The assumption coming in is that you're already familiar with things like the Data Sufficiency format and answer choices, with the rules and processes of algebra and geometry, with what parallelism means, etc. And if you do find that you have a few gaps in knowledge you have the Veritas Prep books and the Veritas Prep On Demand lessons, so you can note "wow I'm rustier on quadratics than I thought" and go back to get the knowledge and repetition there. So that's what's "missing" from the regular class - we make that assumption that if it's an advanced class and we suggest that you're scoring in the 650 range before enrolling, you either already know the core content well enough to think about strategy/application, or you already know that you need to continue to work on it and would rather do that work on your own so that the class can focus on the higher-level reasoning and strategy.
What I love about the advanced class is:
-The problem curation - there are certain problems that have great takeaways for strategies at the 700+ level that are often too "risky" to pull out in a class where not everyone is familiar enough with the content. We call those "bogger-downers" - the takeaway is phenomenal for the right people, but you run the risk of getting bogged down in a 10-minute content review when all you really wanted to do was show the 700 crowd a trap they need to watch out for or a clue they should be picking up on. (Note: we still get to those takeaways in the regular class, but often there's that perfect problem that sells the takeaway beautifully for those who have the skills to be ready for it, but confuses the heck out of those who don't, and you just can't run that risk sometimes so you have to use another example that's good but not "amazing")

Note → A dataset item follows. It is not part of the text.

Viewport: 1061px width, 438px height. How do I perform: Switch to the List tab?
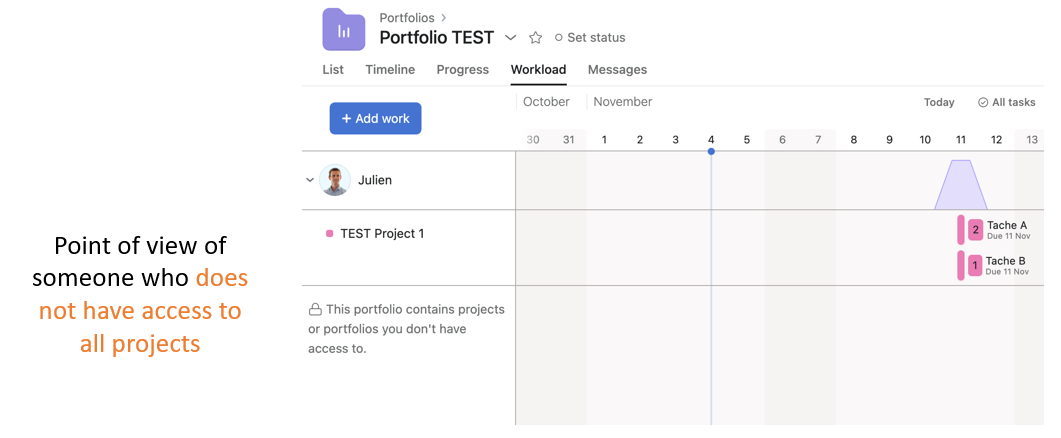(333, 70)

-The homework set - we specifically chose homework problems that push from the 600s into the 700s. When I taught the first one one of my favorite comments was someone typing in "Brian these classes are great but I don't think you guys promote how helpful the homework is. That alone is making this class worth it."
-The student energy - because the class is designed for people who are already very familiar with the test and who have been studying for a while, the vibe in the class is fantastic. Students are genuinely happy when they learn from a mistake, really excited when they get a problem right, and overall just adding a ton of really helpful comments and asking good questions.
In your case, I'd say that if you've hit 640 on an official practice test you could do really well in the advanced course, but I'd also add that it helps a ton if you've studied a good bit for the GMAT already (some 640s are on just pure ability without much knowledge of the test...I think that would be pretty hard, but if you've worked toward a 640 and have put some thought into the core content and knowledge of question types, that should work well). Know, too, that if you do find it too challenging or fast-paced after the first weekend's classes, you can always transfer to another class. That's something the instructor (Chris is teaching this one) will mention a lot, too - if you're struggling with the pace or just realize you have a bigger blind spot for a subject than you thought, you can transfer to another class or re-visit that lesson in the regular class.